In the prior art, a multi-focus image fusion method mostly adopts a traditional method and a method based on deep learning, for example, petrovic et al provides a multi-focus image fusion algorithm based on gradient pyramid decomposition. The algorithm uses a new strategy of fusion first and decomposition, and reconstructs a final fusion image by acquiring fusion sub-bands under different scales and performing inverse transformation on the fusion sub-bands. Chai et al have adopted a multi-focus image fusion method based on Lifting Stationary Wavelet Transform (LSWT). Li et al propose a NSCT multi-focus image fusion method based on multi-scale curvature. Guo et al propose a multi-focus image fusion method based on a full convolution network.
However, in the prior art, there are still many difficulties in evaluating the focus area of the input image, removing visual artifacts, and boundary seams. Meanwhile, no matter the traditional method or the method based on deep learning is adopted at present, when the unregistered image pairs are fused, the problems of visual artifacts and boundary seams of edge regions caused by image edge misalignment exist.
Disclosure of Invention
In order to overcome the defects of the prior art, the invention provides a multi-focus image fusion method.
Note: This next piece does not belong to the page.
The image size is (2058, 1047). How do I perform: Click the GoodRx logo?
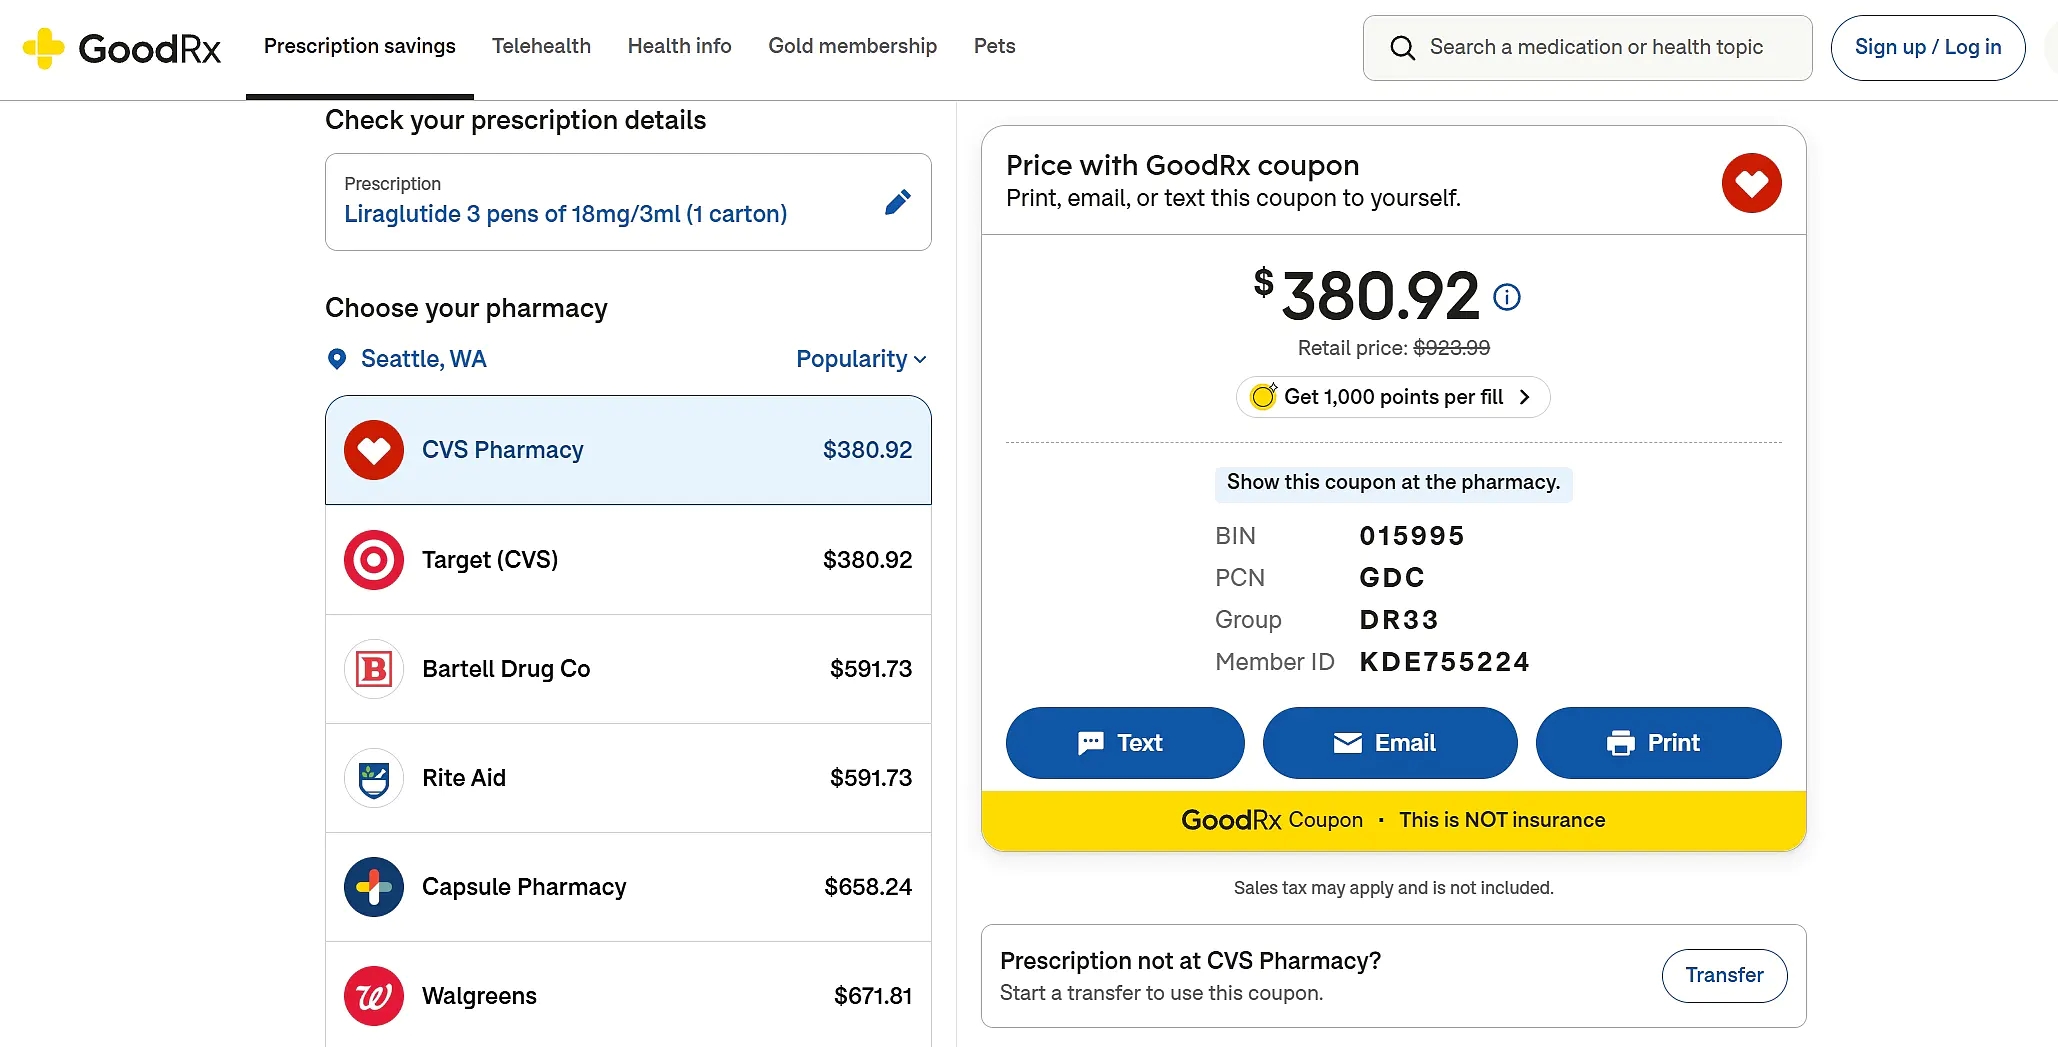121,48
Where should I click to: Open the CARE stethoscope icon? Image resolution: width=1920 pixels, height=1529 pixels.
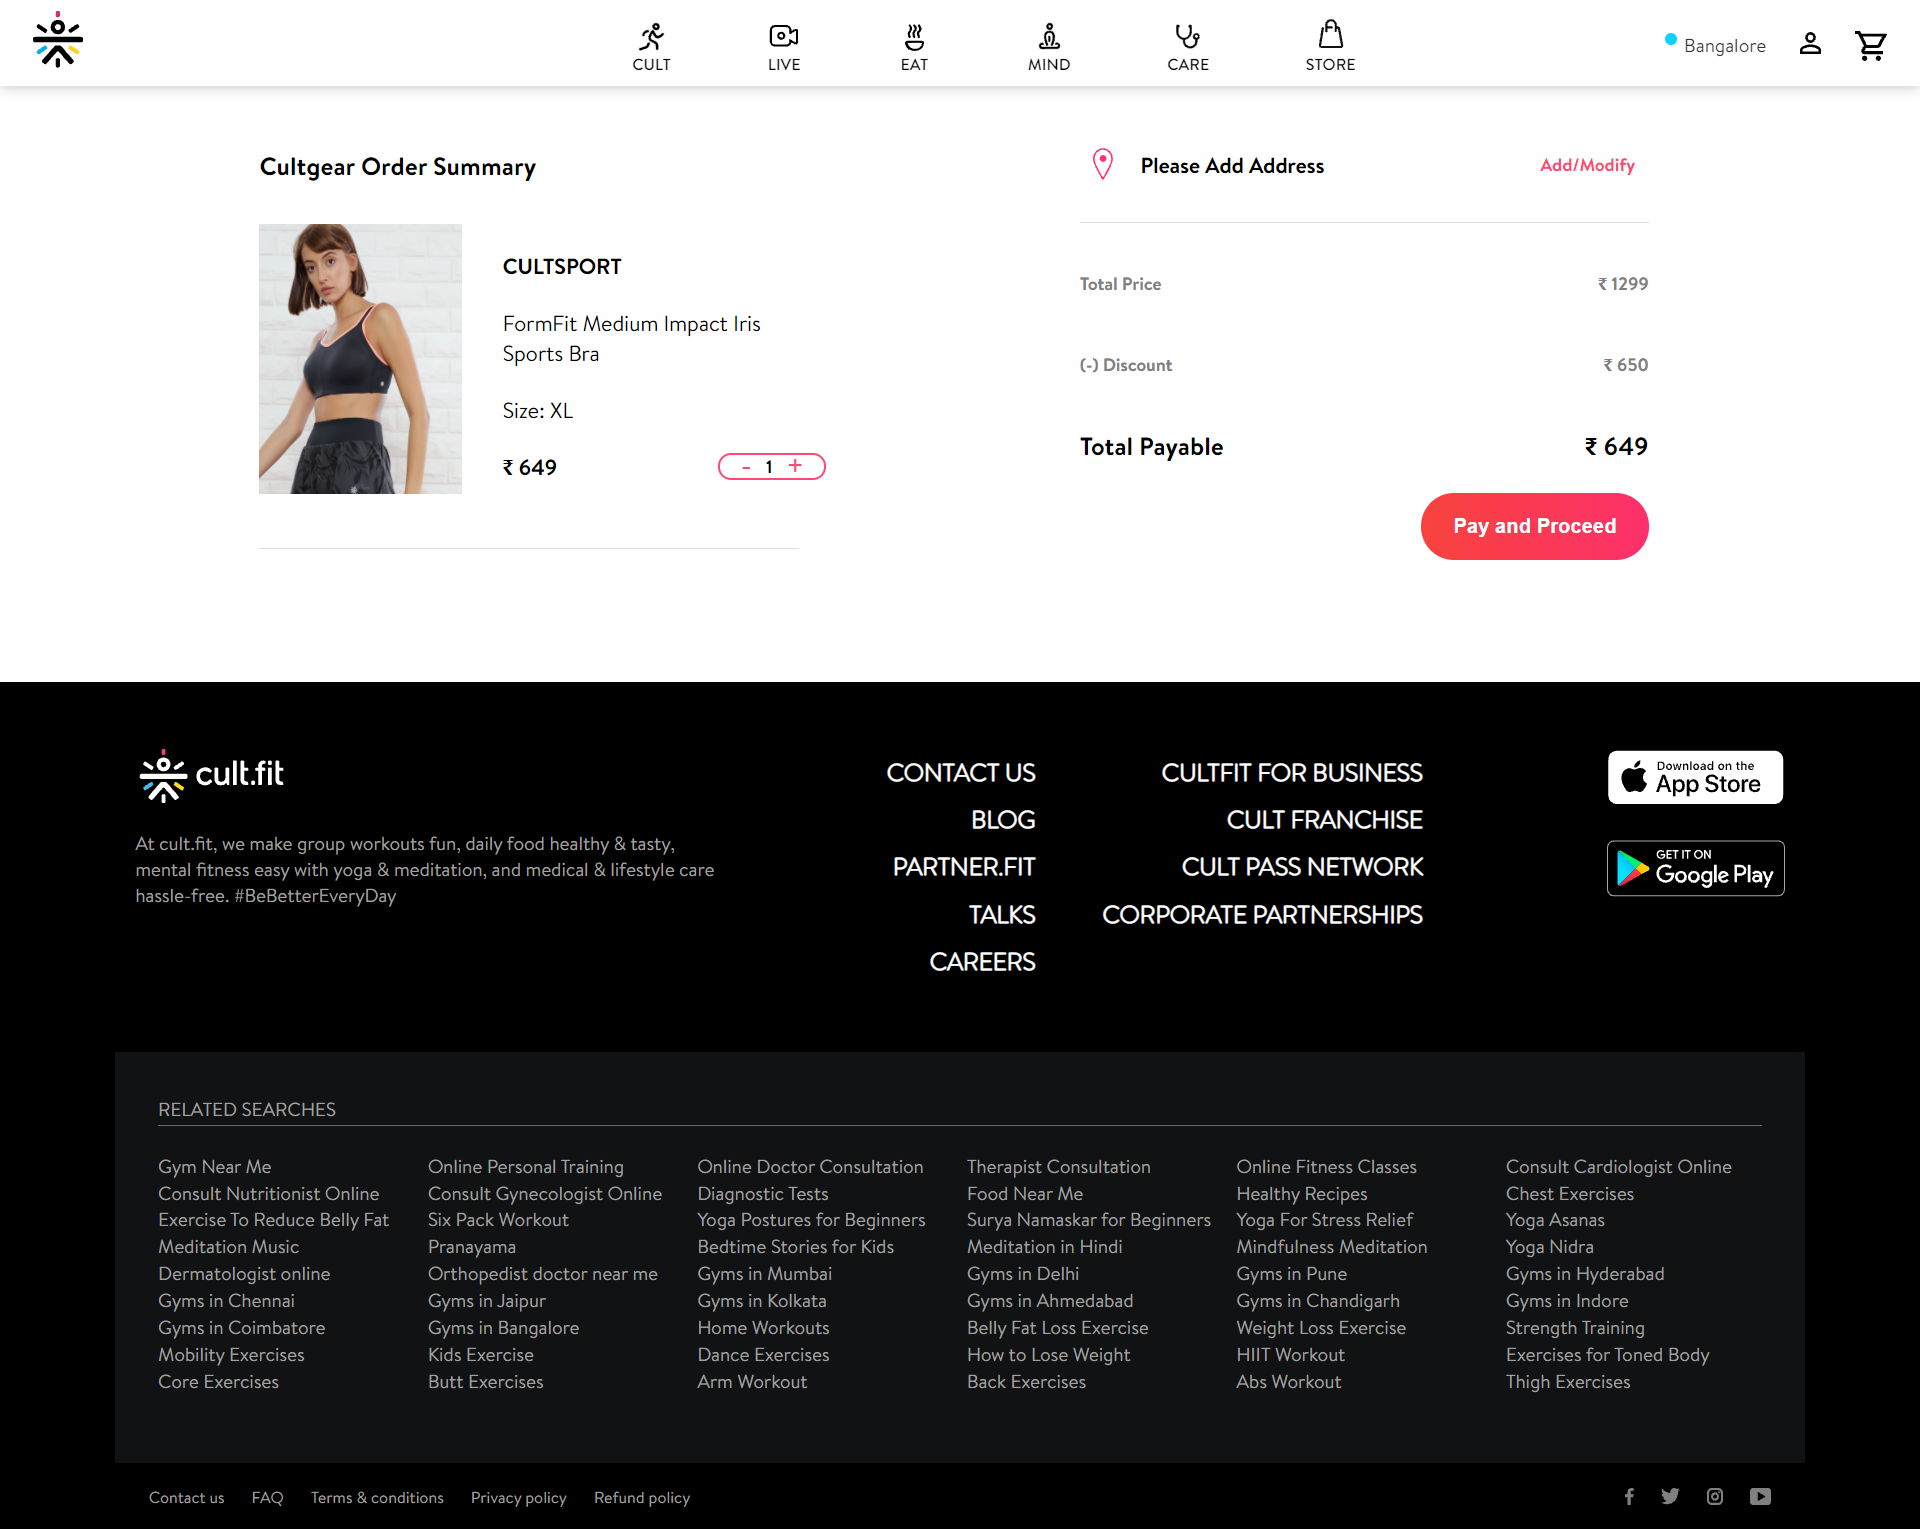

In order to achieve the above purpose, the invention provides the following technical scheme:
a multi-focus image fusion method, comprising:
converting any two images I1 and I2 to be fused into two gradient characteristic images G1 and G2 by using a Sobel operator;
according to the two gradient feature maps G1 and G2, obtaining respective variance comparison maps M1 and M2 and respective average gradient comparison maps S1 and S2, obtaining respective focusing region comparison maps C1 and C2 from M1, M2, S1 and S2, and obtaining a first initial focusing feature map D according to the focusing region comparison maps C1 and C2;
processing the first initial focusing feature map D by using a morphological image processing function to obtain a second initial focusing feature map D1;
inputting the second initial focusing feature map D1 and the two images I1 and I2 to be fused into an image fusion algorithm for image fusion to obtain a final fusion image If;
fusing the If and the rest images to be fused pairwise by using the image fusion algorithm to realize the fusion of a plurality of multi-focus images;
wherein, the image fusion algorithm is as follows:
If=I1⊙D1+I2⊙(1-D1)
in the above formula, I1 is the first image to be fused, and I2 is the second image to be fused, which indicates pixel-by-pixel multiplication.
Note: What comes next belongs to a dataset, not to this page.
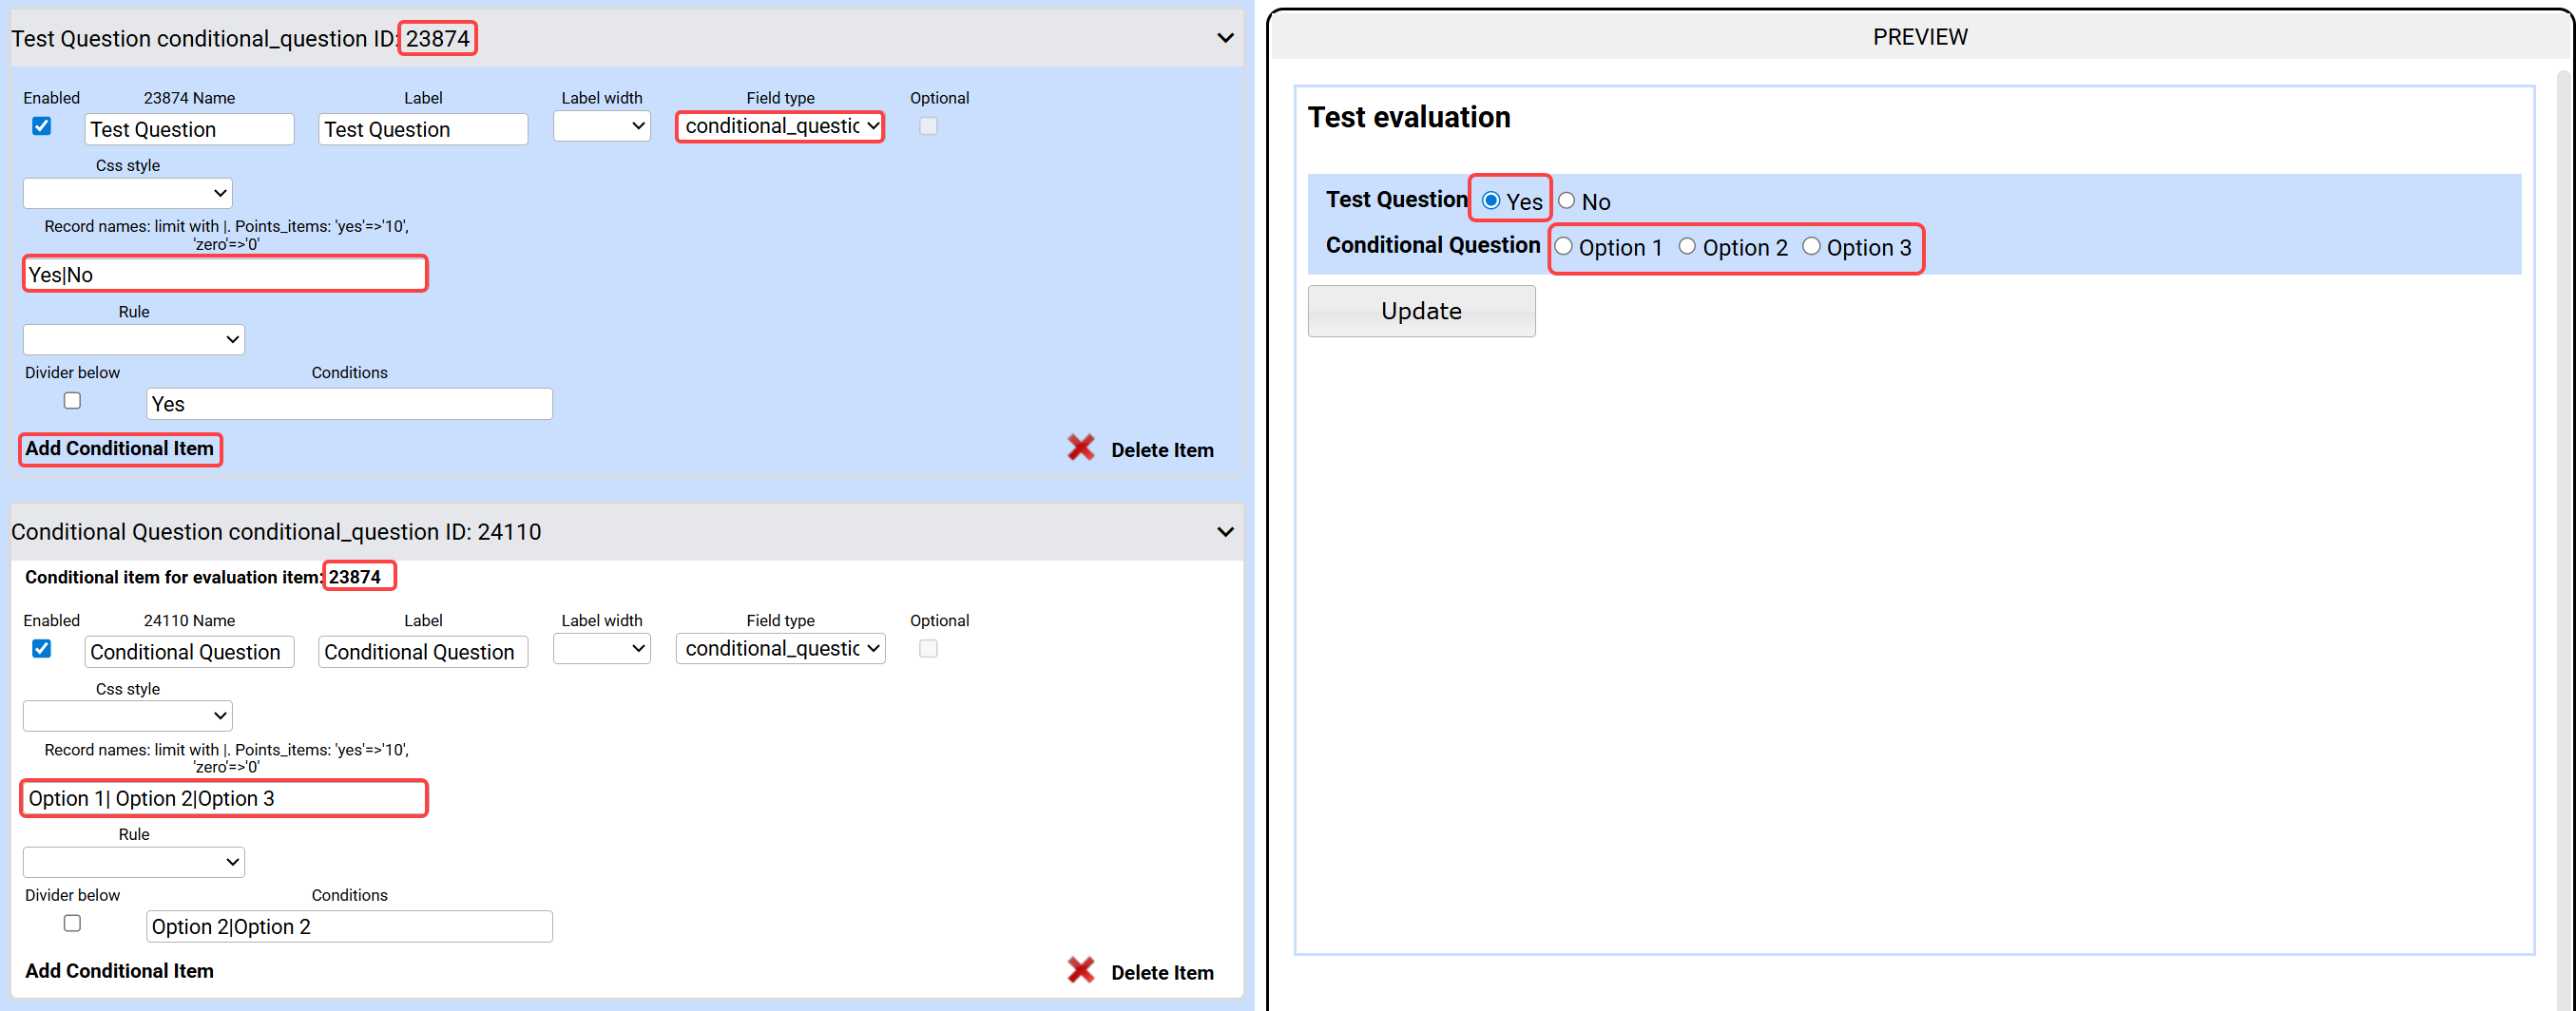Toggle Enabled checkbox for Conditional Question item
The height and width of the screenshot is (1011, 2576).
pos(42,649)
And (3) fusing the If and the rest images to be fused in a pairwise manner by using an image fusion algorithm If = I1 |, D1+ I2 | (1-D1), so as to realize the fusion of a plurality of multi-focus images.
Further, the calculation method of the Sobel operator is as follows:
wherein the content of the first and second substances,the method is characterized in that the method is a convolution operator, I is an image to be fused, G0 is an initial gradient characteristic image, HI is an image gray value used for transverse edge detection, and HV is an image gray value used for longitudinal edge detection.
Further, still include: further processing the initial gradient characteristic image G0 to obtain a gradient characteristic image G, wherein the processing algorithm is as follows:
further, the morphological image processing function uses a bwaneopen (·) function.
Further, the method also comprises the following steps: the boundary of the second initial focus feature map D1 is smoothed by a gaussian filter.
Further, the algorithm of the variance comparison graphs M1 and M2 is:
wherein V1 and V2 are the variances of G1 and G2; ε, which is used to prevent M1 and M2 from going to infinity, can be set to 0.001;
the algorithm for comparing the average gradients in the graphs S1 and S2 is as follows:
wherein, the first and the second end of the pipe are connected with each other,andis the local mean gradient of G1 and G2, wherein,the algorithm is as follows:
wherein the content of the first and second substances,is the average gradient value within the local sliding window; r is the size of the local window;
the focus area comparison chart C 1 And C 2 The algorithm is as follows:
C 1 =M 1 +λ×S 1
C 2 =M 2 +λ×S 2
where λ is a coefficient for balancing M and S;
the algorithm of the first initial focusing feature map D is:
where T is an artificially set threshold.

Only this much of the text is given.